Hereditary Angioedema (HAE) is an autosomal dominant disease characterized by painful, unpredictable, recurrent attacks of inflammation affecting the hands, feet, face, abdomen, urogenital tract, and the larynx. The inflammation can be disfiguring, debilitating, or in the case of laryngeal attacks, life-threatening. HAE is estimated to occur in at least 6,000 people in the US and is caused by deficient (Type I) or dysfunctional (Type II) levels of C1 inhibitor, a naturally occurring molecule that is known to inhibit kallikrein, bradykinin, and other serine proteases in the blood1,2. If left untreated, HAE can result in a mortality rate as high as 40% primarily due to upper airway obstruction.

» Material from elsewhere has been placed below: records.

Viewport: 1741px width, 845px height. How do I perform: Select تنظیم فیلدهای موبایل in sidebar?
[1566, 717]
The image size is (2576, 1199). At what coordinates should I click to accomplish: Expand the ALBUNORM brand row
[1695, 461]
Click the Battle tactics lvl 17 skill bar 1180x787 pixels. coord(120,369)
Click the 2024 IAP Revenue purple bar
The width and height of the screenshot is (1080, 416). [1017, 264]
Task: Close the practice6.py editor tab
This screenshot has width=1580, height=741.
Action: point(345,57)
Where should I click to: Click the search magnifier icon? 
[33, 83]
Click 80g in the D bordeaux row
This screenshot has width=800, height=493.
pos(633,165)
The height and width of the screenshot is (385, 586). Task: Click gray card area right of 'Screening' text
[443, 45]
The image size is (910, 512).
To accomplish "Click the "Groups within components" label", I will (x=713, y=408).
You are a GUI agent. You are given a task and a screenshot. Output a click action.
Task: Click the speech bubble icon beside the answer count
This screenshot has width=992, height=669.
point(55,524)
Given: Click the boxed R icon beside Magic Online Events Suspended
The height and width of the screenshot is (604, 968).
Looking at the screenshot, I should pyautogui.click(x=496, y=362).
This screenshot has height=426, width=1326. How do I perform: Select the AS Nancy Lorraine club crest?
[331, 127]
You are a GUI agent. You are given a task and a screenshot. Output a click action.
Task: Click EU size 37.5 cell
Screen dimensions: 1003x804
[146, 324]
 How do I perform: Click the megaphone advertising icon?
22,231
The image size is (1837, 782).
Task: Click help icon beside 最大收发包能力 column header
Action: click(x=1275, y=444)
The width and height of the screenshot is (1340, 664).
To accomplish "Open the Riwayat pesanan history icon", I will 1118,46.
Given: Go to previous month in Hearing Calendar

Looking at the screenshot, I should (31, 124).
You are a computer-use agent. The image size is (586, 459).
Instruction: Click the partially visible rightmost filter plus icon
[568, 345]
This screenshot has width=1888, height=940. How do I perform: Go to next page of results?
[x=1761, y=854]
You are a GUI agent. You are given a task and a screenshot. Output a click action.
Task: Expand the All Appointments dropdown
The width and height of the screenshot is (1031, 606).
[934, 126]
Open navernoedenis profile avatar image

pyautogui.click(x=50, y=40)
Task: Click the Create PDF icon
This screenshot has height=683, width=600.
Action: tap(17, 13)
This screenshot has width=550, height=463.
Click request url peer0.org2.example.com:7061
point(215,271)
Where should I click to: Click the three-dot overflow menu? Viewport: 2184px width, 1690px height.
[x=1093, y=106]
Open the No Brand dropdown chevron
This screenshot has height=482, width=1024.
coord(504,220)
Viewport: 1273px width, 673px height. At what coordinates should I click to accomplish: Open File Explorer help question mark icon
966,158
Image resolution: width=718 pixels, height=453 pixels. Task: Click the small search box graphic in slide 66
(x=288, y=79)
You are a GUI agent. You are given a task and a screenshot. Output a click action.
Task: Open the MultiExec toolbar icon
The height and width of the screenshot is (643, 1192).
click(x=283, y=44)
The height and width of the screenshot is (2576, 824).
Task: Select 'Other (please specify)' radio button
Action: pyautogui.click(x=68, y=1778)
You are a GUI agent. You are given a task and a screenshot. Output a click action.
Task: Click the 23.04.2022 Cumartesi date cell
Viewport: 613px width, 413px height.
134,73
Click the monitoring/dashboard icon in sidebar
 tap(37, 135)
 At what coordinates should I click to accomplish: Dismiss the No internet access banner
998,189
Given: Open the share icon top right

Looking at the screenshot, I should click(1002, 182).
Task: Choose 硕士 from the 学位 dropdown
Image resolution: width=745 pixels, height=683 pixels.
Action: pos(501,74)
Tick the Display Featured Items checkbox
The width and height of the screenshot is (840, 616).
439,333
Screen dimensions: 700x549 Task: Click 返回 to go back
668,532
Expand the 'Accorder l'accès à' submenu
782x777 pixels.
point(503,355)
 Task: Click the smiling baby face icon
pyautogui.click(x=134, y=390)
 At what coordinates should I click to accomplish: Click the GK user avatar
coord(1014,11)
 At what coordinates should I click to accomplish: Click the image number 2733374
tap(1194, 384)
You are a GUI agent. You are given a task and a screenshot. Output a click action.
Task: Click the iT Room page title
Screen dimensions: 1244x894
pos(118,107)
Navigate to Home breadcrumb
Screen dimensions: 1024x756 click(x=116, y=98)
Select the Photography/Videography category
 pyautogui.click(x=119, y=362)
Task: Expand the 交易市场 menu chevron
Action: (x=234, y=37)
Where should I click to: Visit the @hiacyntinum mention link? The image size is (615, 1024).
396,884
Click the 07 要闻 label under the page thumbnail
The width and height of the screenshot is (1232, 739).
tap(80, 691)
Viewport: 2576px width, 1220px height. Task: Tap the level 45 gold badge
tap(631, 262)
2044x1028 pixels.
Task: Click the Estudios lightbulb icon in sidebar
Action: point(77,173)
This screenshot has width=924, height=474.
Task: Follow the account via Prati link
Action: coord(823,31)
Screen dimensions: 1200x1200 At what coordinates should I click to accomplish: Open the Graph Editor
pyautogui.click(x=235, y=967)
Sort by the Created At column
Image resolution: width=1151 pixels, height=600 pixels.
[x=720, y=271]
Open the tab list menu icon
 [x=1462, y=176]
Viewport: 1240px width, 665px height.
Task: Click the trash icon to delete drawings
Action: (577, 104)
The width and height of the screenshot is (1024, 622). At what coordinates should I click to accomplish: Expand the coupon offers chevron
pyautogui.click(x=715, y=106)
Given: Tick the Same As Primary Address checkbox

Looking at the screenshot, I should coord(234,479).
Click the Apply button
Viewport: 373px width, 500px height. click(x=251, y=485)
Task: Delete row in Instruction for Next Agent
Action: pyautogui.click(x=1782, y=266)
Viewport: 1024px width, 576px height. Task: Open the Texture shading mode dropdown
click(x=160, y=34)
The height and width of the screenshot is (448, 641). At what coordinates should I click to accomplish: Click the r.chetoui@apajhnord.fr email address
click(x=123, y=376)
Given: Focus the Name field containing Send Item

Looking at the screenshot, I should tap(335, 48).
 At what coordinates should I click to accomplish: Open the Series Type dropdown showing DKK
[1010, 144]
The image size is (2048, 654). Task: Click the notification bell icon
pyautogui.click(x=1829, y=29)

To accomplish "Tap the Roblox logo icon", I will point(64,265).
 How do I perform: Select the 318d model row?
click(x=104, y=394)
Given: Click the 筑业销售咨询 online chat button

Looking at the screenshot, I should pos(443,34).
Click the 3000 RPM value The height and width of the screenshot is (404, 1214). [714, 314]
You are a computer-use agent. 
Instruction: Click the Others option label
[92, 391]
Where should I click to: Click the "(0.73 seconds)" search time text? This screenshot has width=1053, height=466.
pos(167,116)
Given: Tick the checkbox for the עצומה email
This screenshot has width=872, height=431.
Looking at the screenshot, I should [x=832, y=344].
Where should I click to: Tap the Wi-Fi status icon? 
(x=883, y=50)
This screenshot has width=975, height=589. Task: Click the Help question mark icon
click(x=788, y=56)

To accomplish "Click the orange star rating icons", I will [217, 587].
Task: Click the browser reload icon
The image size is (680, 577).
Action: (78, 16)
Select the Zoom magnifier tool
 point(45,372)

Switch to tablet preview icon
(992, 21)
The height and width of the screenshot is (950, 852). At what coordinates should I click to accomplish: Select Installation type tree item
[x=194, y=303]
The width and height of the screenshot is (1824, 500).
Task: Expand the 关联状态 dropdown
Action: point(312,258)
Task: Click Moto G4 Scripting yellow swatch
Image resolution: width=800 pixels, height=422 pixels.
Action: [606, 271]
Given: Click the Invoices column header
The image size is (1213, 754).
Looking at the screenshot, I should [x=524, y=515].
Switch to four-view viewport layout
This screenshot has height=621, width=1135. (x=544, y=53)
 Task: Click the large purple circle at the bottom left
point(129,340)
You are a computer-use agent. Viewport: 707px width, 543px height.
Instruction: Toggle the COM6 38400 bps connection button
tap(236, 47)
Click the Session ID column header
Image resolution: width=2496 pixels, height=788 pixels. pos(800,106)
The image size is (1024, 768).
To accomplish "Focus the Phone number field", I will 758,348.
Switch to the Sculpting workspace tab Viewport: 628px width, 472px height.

As with other autosomal dominant diseases, patients with HAE generally inherit one normal gene and one abnormal gene (heterozygous). Thus, the child of an affected parent has a 50% chance of inheriting the abnormal gene. The genetic defect may also be caused by spontaneous mutations, and it is estimated that 20% to 25% of all HAE cases occur in patients with no family history of the disease1.
Symptoms and Severity of HAE
Symptoms of an HAE attack generally present as edema of one or more organ systems, most commonly affecting the skin, gastrointestinal tract, or respiratory tract. During skin attacks, the edema is generally non-pitting with poorly defined margins and typically involves areas of the face such as the lips, eyelids, and tongue. Patients who experience gastrointestinal attacks typically present with significant abdominal pain and vomiting usually resulting from intestinal obstruction1 caused by swelling in the gut. Gastrointestinal patients may also experience attacks of acute abdominal pain that can mimic other acute surgical conditions, leading to unnecessary abdominal surgeries5. More severe symptoms of HAE include laryngeal and upper airway edema that may lead to respiratory tract compromise and potential death from asphyxiation. Patients with no previous history of upper airway involvement are still at risk for asphyxiation as there is no correlation between anatomical location of previous attacks and likely location of future attacks. In acute laryngeal attacks, death may result in as quickly as 20 minutes.
An additional morbidity associated with HAE is premature labor in pregnant women afflicted with the disease. In a study of one kindred, 60% more premature labor was reported among diagnosed mothers1. It is important that emergency room physicians become familiar with HAE symptoms as HAE patients account for about 15,000 to 30,000 Emergency Room visits annually6. Emergency departments should have a protocol for the management of patients with HAE, which should include seeking the advice of an allergist/immunologist on the plan of treatment. It is also important that allergists work with their patients’ general physicians to ensure that general physicians are aware of all HAE patients within their practice and that appropriate treatment plans are in place5.